Comment explique-t-on l’indifférence des historiens du Québec envers les premiers ministres du Canada ? Est-ce le résultat d’un engagement idéologique ? Un aveuglement intellectuel dicte-t-il l’obligation de nier qu’en 117 ans Laurier, Saint-Laurent et Trudeau ont gouverné un tiers de cette période ? En importance, Laurier et Trudeau ne restent dans l’ombre d’aucun autre chef du gouvernement canadien. Puisque les premiers ministres d’origine québécoise sont souvent considérés traîtres voire vendus, les historiens de langue française craignent-ils d’être éclaboussés des mêmes accusations s’ils s’y intéressent ? Ce livre met dramatiquement ce paradoxe troublant en relief.
Finalement, tandis qu’il est pratique de rassembler ces biographies, la vue d’ensemble laisse le lecteur légèrement insatisfait. Naturellement, chaque auteur vise son propre sujet. Par contre, la nature des rapports des prédécesseurs et des successeurs est peu développée. Par exemple, dans son article sur John Thompson, Peter Waite souligne la nature extraordinaire de l’affectation de Thompson au cabinet de John A. Macdonald. Celui-ci devait évincer un vieux collègue pour faire rentrer le jeune et inexpérimenté Néo-Écossais comme ministre de la Justice, un portefeuille d’énorme importance. Pourtant dans l’article sur John A. Macdonald rédigé aussi par Waite en collaboration avec J. K. Johnson, le caractère exceptionnel de cette nomination est moins évident. Pour sa part, Mackenzie King qui succédait à Laurer comme chef du parti libéral avait des liens intimes avec lui. À la mort de la veuve de Laurier, King a hérité de sa maison et y a même fini ses jours. Cependant, ni l’étude de Laurier ni celle de King faites par Réal Bélanger et H. Blair Neatby n’éclairent le sujet. De plus l’antagonisme profond que Diefenbaker et Pearson avaient l’un pour l’autre était d’une intensité remarquable. On peut même oser suggérer que leur aversion mutuelle aurait pu mettre en péril le bon gouvernement du Canada. Pourtant les articles de Denis Smith et John English donnent peu d’idée de son importance.

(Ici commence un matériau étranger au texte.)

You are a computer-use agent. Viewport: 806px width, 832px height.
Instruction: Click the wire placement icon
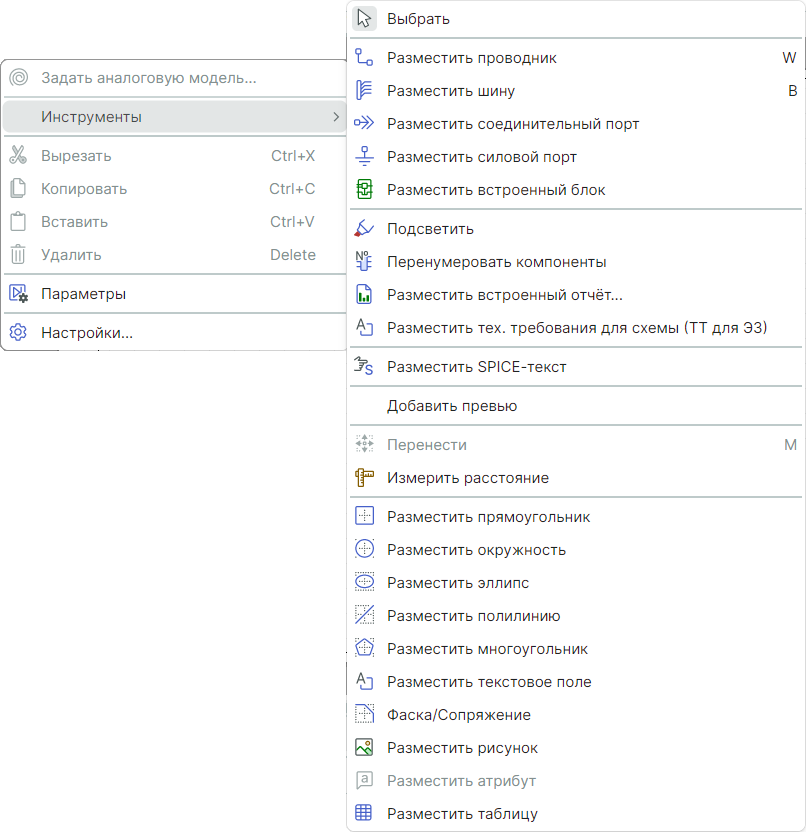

Malgré ces réserves sur l’absence de synergie, cette collection est utile pour les lecteurs peu familiers avec l’histoire des premiers ministres canadiens. De plus, compte tenu de la rareté voire la non-existence des études sérieuses en français sur ces chefs du gouvernement canadien, ce livre reste d’une importance primordiale.